Tâches à faire:
1) D'après la critique de La bataille de Pavie, quel commerce tient l'inspecteur Alexandre Jobin ?
2) Présentez sous forme de liste le paragraphe de la critique de La bataille de Pavie qui commence par « Décidément, pour l’ancien officier », en conservant ses faits principaux.
3) Rédigez la suite de la critique de La bataille de Pavie, à partir de sa dernière phrase.

Page:
======

La bataille de Pavie, nos superbes retrouvailles avec l’inspecteur Jobin

La bataille de Pavie © photo : courtoisie
La bataille de Pavie © photo : courtoisie

Décidément, pour l’ancien officier des services secrets l’inspecteur Alexandre Jobin la reconversion s’apparente à une descente sans fin. Son commerce d’antiquité ne parvient pas à le sortir de ce spleen qu’il noie que trop régulièrement dans l’alcool. La mort de sa femme, seule, dans un hôpital militaire alors que lui en opération sur le terrain n’a pas pu ou pas su la rejoindre à temps, le départ dans le Sud de l’Europe, de sa nouvelle compagne Chrysanthy lasse qu’il se décide à vivre pleinement avec elle, le hantent. L’annonce par son médecin d’une tâche suspecte sur ses radios et de la nécessité de passer des examens complémentaires pourrait être le coup de grâce de sa déprime. Comment occupe-t-on les quelques semaines que la science vous donne encore à vivre ou tout du moins comment trouve-t-on le courage d’aller faire ces examens qui probablement vous diront que votre temps est compté? Pour Jobin la fuite semble la seule solution. Deux propositions lui en donnent l’opportunité.

======

Entrées affichées:

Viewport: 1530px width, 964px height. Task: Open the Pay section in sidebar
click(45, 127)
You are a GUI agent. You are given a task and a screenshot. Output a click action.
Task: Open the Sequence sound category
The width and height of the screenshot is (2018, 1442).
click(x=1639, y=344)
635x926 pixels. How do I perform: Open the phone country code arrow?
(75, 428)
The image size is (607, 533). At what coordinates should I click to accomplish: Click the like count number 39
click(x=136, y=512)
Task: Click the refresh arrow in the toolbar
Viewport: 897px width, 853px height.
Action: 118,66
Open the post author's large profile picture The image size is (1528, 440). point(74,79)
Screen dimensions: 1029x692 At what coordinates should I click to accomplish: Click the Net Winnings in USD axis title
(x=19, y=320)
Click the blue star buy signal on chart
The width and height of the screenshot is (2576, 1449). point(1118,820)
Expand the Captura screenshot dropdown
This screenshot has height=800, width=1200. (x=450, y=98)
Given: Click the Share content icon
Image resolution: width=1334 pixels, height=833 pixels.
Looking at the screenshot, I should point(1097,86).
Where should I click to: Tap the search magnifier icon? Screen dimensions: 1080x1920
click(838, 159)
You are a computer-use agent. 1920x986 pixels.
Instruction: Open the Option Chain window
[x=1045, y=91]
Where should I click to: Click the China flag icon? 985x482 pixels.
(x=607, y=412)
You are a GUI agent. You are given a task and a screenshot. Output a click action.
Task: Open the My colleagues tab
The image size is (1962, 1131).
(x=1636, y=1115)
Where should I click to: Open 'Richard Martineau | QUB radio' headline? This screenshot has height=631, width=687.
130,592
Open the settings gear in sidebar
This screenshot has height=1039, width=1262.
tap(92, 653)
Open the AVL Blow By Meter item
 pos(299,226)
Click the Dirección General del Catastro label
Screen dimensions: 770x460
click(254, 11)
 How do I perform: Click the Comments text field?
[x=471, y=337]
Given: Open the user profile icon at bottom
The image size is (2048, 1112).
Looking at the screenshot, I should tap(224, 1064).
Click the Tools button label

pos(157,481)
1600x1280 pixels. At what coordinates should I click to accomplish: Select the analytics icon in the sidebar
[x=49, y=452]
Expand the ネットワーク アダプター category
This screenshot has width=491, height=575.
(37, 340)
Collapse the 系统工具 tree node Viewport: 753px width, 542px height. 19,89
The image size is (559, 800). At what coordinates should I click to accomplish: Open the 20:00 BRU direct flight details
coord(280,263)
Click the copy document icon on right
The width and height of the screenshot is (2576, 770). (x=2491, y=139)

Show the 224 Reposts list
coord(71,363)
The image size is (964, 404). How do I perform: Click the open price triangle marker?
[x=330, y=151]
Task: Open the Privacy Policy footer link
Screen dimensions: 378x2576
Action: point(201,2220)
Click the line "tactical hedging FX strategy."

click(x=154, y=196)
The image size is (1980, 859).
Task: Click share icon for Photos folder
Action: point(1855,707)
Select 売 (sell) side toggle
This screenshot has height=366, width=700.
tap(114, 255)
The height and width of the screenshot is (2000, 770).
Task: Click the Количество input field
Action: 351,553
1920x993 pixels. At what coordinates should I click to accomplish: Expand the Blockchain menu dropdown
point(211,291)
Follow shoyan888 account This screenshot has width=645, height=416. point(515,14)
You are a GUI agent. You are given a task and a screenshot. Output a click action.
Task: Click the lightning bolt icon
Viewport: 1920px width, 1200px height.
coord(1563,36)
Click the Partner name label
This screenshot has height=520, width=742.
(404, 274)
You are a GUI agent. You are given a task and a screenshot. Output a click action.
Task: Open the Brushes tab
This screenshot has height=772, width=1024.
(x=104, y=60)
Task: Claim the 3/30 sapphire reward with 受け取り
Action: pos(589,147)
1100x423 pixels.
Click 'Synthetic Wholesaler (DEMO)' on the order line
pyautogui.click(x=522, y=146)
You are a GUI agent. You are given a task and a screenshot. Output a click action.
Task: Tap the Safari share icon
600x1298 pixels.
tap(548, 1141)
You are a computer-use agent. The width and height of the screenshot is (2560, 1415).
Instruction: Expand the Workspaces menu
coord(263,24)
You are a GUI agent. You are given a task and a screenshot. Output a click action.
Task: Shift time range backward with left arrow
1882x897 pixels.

======

Réponses par tâche:
1) Un commerce d'antiquité.

2)
- Ancien officier des services secrets, l'inspecteur Alexandre Jobin vit sa reconversion comme une descente sans fin.
- Son commerce d'antiquité ne le sort pas de son spleen, qu'il noie trop souvent dans l'alcool.
- Deux événements le hantent. Sa femme est morte seule dans un hôpital militaire pendant qu'il était en opération. Sa compagne Chrysanthy est partie dans le Sud de l'Europe, lasse d'attendre qu'il vive pleinement avec elle.
- Son médecin lui signale une anomalie suspecte sur ses radios et lui demande de passer des examens complémentaires.
- La fuite lui paraît la seule solution, et deux propositions lui en donnent l'occasion.

3)
Deux propositions qui lui permettent de partir vers l’Italie : Un contrat proposé par un Italien de Montréal, immigré de longue date qui lui demande de faire expertiser et éventuellement vendre des dessins anciens parvenus dans sa famille durant la Seconde Guerre Mondiale alors que de nombreuses familles juives cherchaient à vendre leurs biens pour fuir l’Europe et que bien des fonctionnaires ont « profité de l’occasion » sans beaucoup d’état d’âme. L’autre proposition émane de Linda, une de ses anciennes maîtresses, longtemps danseuse et gérante de bar plutôt proche qu’éloignée de la Mafia, aujourd’hui en prison suite à une opération policière menée par Jobin lui-même. Elle lui demande de retrouver sa fille, Pavie, ou plutôt leur fille lui apprend-t-elle à cette occasion, tueuse à gages et qui s’est réfugiée à Palerme en Sicile après avoir détourné l’argent de la Mafia. Tous frais payés par l’Italien en quête d’expertise pour ses œuvres, Jobin s’envole pour l’Italie. S’en suivent un enchaînement, plus que soutenu, d’événements à travers toute l’Italie et le sud de la France où s’entrechoquent les deux histoires, menaçant tant la vie que la liberté de Jobin et de sa fille avec police et Mafia à leurs trousses. Dans le même temps ces deux êtres qui se découvrent pour la première fois vivent le tumulte de leurs émotions et pour Jobin de sa vie intérieure. Il faudra tout le savoir-faire et les relations d’ancien officier des services secrets pour leur permettre de s’en sortir d’autant que les méthodes pour le moins expéditives de Pavie pour se défaire de ses ennemis ne leur facilitent pas vraiment la tâche.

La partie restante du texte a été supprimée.